### Activity
This exercise requires an exact copy of each line from the one containing "Task: Open the View insights link" down to the last line below.

### Extracted records

——————

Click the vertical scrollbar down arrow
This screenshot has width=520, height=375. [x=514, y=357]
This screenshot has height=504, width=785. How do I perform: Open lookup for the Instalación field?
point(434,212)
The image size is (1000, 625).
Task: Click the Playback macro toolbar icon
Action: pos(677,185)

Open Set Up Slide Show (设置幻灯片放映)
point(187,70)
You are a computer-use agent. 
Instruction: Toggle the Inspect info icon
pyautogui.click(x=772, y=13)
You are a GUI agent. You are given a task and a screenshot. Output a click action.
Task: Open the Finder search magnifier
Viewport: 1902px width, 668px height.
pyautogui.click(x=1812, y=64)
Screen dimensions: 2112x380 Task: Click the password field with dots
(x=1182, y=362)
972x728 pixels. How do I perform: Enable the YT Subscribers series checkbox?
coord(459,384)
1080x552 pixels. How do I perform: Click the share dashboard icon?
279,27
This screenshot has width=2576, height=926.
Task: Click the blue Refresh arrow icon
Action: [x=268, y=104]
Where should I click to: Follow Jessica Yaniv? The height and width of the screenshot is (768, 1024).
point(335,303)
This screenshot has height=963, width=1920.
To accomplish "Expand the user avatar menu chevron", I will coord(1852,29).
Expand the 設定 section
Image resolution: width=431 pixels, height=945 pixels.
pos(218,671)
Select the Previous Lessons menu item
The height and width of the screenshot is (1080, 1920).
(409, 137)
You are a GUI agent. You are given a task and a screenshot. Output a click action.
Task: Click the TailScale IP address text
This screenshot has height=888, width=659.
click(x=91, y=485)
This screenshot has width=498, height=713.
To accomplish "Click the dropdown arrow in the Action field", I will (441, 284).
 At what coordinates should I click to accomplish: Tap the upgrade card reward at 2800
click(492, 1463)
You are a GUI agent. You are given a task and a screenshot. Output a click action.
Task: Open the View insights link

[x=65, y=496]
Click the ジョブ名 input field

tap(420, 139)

——————

### Solution for this exercise
Task: Open the View insights link

[x=65, y=496]
Click the ジョブ名 input field

tap(420, 139)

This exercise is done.